[List of tasks]:
• A. From the Python data visualization page, write out the passage between "Matplotlib is specifically" and "and many more.", inclusive.
• B. Does each statement below agree with the Python data visualization page? Answer yes or no for each, and quote the words from the page that decide it.
(i) Matplotlib has an interface like Matlab's.
(ii) Python has existed for nearly 20 years.
(iii) Seaborn is described as a low-level library.
• C. Proceed with the Python data visualization page from the point where it stops.

[Given passage]:
Data Visualization with Python

Introduction

We can present Big data & Analytics using visualization tools. Python is a great programming language with variety of options. It is object oriented, semantically structured & great for scripting programs. Python is a favorite tool for programmers and data scientists. This is because of the following.

 

  • Easy to learn.
  • The extensive list of built-in features.
  • Importable libraries contribute to increased productivity.

The Python language has been around for nearly 30 years. It has numerous users contributed libraries. It has many use cases. Following are some of the use case. They are,

 

  • Image modification.
  • Data analysis.
  • Server automation.

Data visualization is the discipline of trying to understand data. This is possible by placing it in a visual context. We can detect and expose the patterns, trends as well as correlations.

 

Data Visualization is the presentation of data. This will be in graphical format. It will help the people to understand the significance of data. This is possible by summarizing and presenting huge amount of data.

 

Python offers multiple great graphic libraries. This will come packed with lots of different features. Python has an excellent library to create interactive Plot. We can also create live or highly customized plots using python.

 

Following are a few popular plotting libraries. They are,

  • Matplotlib: low level, provides lots of freedom.
  • Pandas Visualization: easy to use interface, built on Matplotlib.
  • Seaborn: high-level interface, great default styles.
  • ggplot: based on R’s ggplot2, uses Grammar of Graphics.
  • Plotly: can create interactive plots.

Matplotlib

Matplotlib is the most popular python plotting library. It is a low-level library with a Matlab like interface. It offers lots of freedom at the cost of having to write more code.

 

To install Matplotlib, we can use pip and conda.

 

 

pip install matplotlib

or

conda install matplotlib

 

Matplotlib is specifically good for creating basic graphs. Some of the basic graphs are as follows.

 

  • Line charts.
  • Bar charts.
  • Histograms and many more.

We can import by typing:

 

 

import matplotlib.pyplot as plt

 

Pandas

Pandas is an open source. It is high-performance, easy-to-use library providing data structures. It provides data-frames, and data analysis tools.

 

For example:

 

Visualization tools is one of the best data analysis tools.

 

Pandas Visualization makes it easy to create plots. This will be out of a Pandas data-frame and series. It also has a higher-level API than Matplotlib. It means we need less code for the same results.

 

To install Pandas, we can use pip or conda.

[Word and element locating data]

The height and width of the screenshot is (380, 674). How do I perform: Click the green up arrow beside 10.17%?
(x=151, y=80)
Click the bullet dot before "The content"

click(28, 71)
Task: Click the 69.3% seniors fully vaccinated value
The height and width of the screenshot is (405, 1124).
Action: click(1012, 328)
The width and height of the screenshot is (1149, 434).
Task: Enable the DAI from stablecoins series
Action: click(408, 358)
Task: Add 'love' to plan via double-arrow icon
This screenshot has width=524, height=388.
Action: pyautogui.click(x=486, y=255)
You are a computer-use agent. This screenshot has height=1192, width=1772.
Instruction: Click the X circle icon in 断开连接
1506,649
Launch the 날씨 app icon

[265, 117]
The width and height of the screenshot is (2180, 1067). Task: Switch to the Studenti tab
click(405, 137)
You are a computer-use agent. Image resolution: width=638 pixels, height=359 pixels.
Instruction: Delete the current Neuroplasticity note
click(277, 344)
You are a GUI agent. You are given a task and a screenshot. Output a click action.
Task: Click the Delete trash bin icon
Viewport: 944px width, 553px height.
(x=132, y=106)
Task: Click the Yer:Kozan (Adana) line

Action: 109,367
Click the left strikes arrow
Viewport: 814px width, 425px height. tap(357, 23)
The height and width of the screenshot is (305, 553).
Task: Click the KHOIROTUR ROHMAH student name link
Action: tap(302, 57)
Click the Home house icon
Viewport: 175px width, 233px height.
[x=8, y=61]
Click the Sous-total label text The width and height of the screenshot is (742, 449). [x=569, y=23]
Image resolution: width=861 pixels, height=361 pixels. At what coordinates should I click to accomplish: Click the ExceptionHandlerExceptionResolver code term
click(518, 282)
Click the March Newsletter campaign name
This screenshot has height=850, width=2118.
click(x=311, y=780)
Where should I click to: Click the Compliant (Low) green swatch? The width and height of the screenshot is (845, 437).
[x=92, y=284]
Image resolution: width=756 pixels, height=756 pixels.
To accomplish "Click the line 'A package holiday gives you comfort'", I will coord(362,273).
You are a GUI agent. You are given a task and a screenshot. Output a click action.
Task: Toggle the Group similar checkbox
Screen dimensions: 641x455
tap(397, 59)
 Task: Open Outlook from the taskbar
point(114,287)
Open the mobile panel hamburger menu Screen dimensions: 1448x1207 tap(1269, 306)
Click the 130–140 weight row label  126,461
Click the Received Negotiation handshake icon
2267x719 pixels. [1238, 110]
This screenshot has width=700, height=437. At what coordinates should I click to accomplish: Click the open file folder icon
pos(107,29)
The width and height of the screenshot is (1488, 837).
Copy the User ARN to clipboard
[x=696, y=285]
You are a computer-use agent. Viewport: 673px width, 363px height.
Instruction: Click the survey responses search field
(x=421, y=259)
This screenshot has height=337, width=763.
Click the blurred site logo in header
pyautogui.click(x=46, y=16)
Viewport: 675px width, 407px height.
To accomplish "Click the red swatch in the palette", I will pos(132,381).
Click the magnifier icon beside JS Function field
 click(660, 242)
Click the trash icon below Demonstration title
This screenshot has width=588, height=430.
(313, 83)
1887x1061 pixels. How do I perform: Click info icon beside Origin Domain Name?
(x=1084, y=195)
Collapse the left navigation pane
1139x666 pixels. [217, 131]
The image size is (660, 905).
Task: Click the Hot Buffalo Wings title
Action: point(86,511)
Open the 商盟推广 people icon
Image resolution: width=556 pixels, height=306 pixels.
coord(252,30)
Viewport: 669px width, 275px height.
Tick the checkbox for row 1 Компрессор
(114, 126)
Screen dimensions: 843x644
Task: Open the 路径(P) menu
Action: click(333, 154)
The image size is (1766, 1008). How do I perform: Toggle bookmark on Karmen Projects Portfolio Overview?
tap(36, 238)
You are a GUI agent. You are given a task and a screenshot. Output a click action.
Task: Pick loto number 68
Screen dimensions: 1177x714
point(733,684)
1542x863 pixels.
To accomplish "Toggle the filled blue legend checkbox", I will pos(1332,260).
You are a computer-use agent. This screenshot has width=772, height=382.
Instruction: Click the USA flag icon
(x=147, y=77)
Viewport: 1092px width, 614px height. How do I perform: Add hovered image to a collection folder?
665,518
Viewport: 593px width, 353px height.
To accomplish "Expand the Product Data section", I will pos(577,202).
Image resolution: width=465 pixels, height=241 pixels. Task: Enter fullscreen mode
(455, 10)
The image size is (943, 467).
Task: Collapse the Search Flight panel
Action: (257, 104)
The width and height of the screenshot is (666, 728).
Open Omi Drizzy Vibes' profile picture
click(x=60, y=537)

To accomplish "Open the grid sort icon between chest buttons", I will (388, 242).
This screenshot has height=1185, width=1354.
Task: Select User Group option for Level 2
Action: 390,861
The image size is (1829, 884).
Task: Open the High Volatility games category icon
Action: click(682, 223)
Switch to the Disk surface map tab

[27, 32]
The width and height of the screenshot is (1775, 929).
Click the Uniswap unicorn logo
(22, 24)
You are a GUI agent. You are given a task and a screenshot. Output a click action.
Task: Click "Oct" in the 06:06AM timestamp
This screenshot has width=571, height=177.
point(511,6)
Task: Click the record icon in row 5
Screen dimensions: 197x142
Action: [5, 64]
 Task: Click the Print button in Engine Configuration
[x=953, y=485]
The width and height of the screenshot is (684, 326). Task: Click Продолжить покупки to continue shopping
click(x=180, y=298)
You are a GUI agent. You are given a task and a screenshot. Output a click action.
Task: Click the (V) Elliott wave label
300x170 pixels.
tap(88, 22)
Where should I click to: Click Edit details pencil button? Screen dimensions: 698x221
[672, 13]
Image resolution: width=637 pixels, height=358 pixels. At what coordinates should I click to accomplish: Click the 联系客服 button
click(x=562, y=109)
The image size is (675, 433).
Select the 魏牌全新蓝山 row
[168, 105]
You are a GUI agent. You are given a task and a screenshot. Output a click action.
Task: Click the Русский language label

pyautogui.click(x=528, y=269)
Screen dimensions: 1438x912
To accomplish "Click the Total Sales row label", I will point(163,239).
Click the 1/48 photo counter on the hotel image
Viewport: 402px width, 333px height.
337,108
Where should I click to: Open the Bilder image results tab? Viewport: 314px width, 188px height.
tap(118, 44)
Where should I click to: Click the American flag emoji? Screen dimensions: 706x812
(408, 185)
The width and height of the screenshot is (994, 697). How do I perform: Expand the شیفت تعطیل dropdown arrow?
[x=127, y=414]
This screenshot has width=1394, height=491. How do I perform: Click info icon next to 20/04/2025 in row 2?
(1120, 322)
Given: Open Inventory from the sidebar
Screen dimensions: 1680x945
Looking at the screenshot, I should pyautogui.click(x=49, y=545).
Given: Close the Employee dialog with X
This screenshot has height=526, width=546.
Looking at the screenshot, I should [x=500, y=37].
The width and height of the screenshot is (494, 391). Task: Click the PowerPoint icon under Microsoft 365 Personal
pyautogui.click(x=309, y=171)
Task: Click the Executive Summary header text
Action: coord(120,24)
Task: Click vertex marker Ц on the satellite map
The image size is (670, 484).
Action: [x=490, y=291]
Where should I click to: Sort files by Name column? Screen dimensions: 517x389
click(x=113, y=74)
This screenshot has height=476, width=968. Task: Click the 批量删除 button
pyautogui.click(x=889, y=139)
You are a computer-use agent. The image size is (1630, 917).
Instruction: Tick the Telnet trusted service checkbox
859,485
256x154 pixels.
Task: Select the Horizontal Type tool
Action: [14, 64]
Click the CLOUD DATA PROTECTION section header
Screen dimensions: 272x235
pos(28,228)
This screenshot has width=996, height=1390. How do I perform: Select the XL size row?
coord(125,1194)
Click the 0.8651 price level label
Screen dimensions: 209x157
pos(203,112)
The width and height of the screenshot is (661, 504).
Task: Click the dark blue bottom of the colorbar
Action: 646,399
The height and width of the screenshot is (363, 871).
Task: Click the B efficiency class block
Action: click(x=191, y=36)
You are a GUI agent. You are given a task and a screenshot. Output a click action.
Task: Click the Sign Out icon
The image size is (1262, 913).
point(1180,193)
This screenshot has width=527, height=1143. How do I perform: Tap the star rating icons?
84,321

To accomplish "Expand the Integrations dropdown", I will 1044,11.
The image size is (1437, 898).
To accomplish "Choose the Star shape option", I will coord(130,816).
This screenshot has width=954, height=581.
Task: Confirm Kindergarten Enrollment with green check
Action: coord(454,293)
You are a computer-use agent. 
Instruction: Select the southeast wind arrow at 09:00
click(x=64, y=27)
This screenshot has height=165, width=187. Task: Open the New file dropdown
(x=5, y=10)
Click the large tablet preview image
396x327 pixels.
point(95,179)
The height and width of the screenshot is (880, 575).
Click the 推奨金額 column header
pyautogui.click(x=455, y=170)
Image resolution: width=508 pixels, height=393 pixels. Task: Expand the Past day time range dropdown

[Responses by task]:
• A.
Matplotlib is specifically good for creating basic graphs. Some of the basic graphs are as follows.

 

  • Line charts.
  • Bar charts.
  • Histograms and many more.

• B.
(i) Yes: "It is a low-level library with a Matlab like interface."
(ii) No: "The Python language has been around for nearly 30 years."
(iii) No: "Seaborn: high-level interface, great default styles."

• C.
pip install pandas

or

conda install pandas

 

Seaborn

It is a data visualization library based on Matplotlib. It provides a high-level interface for creating attractive graphs.

 

Seaborn has a lot to offer. We can create graphs in one line. This will take you multiple tens of lines in Matplotlib. Its standard designs are awesome. It also has a nice interface for working with Pandas data-frames.

 

We can import Seaborn by typing:

 

 

import seaborn as sns

 

ggplot

ggplot is a system for declarative. This will create graphics based on the grammar. We must provide the data as well as tell the following.

 

  • How to map variables to aesthetics.
  • What graphical primitives to use?

Finally, it will take care of the details for display.

 

To install this, we must write:

 

 

# The easiest way to get ggplot2 is to install the whole tidyverse:

install.packages(“tidyverse”)

# Alternatively, install just ggplot2:

install.packages(“ggplot2”)

# Or the the development version from GitHub:

# install.packages(“devtools”)

devtools::install_github(“tidyverse/ggplot2”)

 

Plotly

Fifth tool is Plotly. It is also named as Plot.ly because of its main platform online. It is an interactive online visualization tool. It contains a great API including one for Python. There are lot of interactive & professional quality visualizations. We can create this with the module.

 

It is different from other Python’s libraries. It is an interactive online tool for creating the renderings. Therefore, everything we create with this tool can posted on the web. The great thing about Plotly is that it integrates well with pandas.

 

The simplest way to use it is through Plotly’s online tools. We can import the data by uploading the data set file. It has many convenient features. They are,

 

  • To interact with.
  • Extract.
  • Visualize the data.

Additionally, the tool accepts many formats, such as .xls, .xlsx, or .csv files.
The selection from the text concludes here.